══ Data to process

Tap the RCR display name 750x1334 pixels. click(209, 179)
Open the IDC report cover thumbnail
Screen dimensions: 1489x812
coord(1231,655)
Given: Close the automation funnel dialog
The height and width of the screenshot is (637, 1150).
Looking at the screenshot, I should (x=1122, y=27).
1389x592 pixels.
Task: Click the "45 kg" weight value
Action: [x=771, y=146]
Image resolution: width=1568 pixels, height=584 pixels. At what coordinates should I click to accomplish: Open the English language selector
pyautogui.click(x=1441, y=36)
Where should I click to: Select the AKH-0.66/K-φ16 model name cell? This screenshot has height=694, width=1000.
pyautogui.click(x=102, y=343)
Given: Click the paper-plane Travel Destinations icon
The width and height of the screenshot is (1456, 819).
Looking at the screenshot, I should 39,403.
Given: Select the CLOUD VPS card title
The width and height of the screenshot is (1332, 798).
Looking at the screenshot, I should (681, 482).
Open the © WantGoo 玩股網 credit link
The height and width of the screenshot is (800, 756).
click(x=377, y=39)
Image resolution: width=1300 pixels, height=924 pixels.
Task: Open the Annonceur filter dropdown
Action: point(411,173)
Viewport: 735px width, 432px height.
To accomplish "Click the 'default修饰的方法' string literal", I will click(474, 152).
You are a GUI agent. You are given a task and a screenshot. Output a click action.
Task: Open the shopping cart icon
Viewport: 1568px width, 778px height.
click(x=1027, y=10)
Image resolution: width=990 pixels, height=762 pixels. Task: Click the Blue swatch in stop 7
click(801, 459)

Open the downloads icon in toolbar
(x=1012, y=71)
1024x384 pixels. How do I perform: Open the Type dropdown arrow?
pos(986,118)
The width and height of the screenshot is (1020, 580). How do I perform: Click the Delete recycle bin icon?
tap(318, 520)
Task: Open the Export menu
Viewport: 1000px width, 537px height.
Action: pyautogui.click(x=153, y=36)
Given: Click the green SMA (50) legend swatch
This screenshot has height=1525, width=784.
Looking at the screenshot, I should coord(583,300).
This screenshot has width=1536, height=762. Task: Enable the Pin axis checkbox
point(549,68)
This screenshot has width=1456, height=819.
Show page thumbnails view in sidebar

════

_Challenge_. Switch each "Viewport" in the material above to "Display size" and write out the whole material again with nothing else changed.

_Task answer_.
Tap the RCR display name 750x1334 pixels. click(209, 179)
Open the IDC report cover thumbnail
Screen dimensions: 1489x812
coord(1231,655)
Given: Close the automation funnel dialog
The height and width of the screenshot is (637, 1150).
Looking at the screenshot, I should (x=1122, y=27).
1389x592 pixels.
Task: Click the "45 kg" weight value
Action: [x=771, y=146]
Image resolution: width=1568 pixels, height=584 pixels. At what coordinates should I click to accomplish: Open the English language selector
pyautogui.click(x=1441, y=36)
Where should I click to: Select the AKH-0.66/K-φ16 model name cell? This screenshot has height=694, width=1000.
pyautogui.click(x=102, y=343)
Given: Click the paper-plane Travel Destinations icon
The width and height of the screenshot is (1456, 819).
Looking at the screenshot, I should 39,403.
Given: Select the CLOUD VPS card title
The width and height of the screenshot is (1332, 798).
Looking at the screenshot, I should (681, 482).
Open the © WantGoo 玩股網 credit link
The height and width of the screenshot is (800, 756).
click(x=377, y=39)
Image resolution: width=1300 pixels, height=924 pixels.
Task: Open the Annonceur filter dropdown
Action: point(411,173)
Display size: 735px width, 432px height.
To accomplish "Click the 'default修饰的方法' string literal", I will click(474, 152).
You are a GUI agent. You are given a task and a screenshot. Output a click action.
Task: Open the shopping cart icon
Display size: 1568px width, 778px height.
click(x=1027, y=10)
Image resolution: width=990 pixels, height=762 pixels. Task: Click the Blue swatch in stop 7
click(801, 459)

Open the downloads icon in toolbar
(x=1012, y=71)
1024x384 pixels. How do I perform: Open the Type dropdown arrow?
pos(986,118)
The width and height of the screenshot is (1020, 580). How do I perform: Click the Delete recycle bin icon?
tap(318, 520)
Task: Open the Export menu
Display size: 1000px width, 537px height.
Action: pyautogui.click(x=153, y=36)
Given: Click the green SMA (50) legend swatch
This screenshot has height=1525, width=784.
Looking at the screenshot, I should coord(583,300).
This screenshot has width=1536, height=762. Task: Enable the Pin axis checkbox
point(549,68)
This screenshot has width=1456, height=819.
Show page thumbnails view in sidebar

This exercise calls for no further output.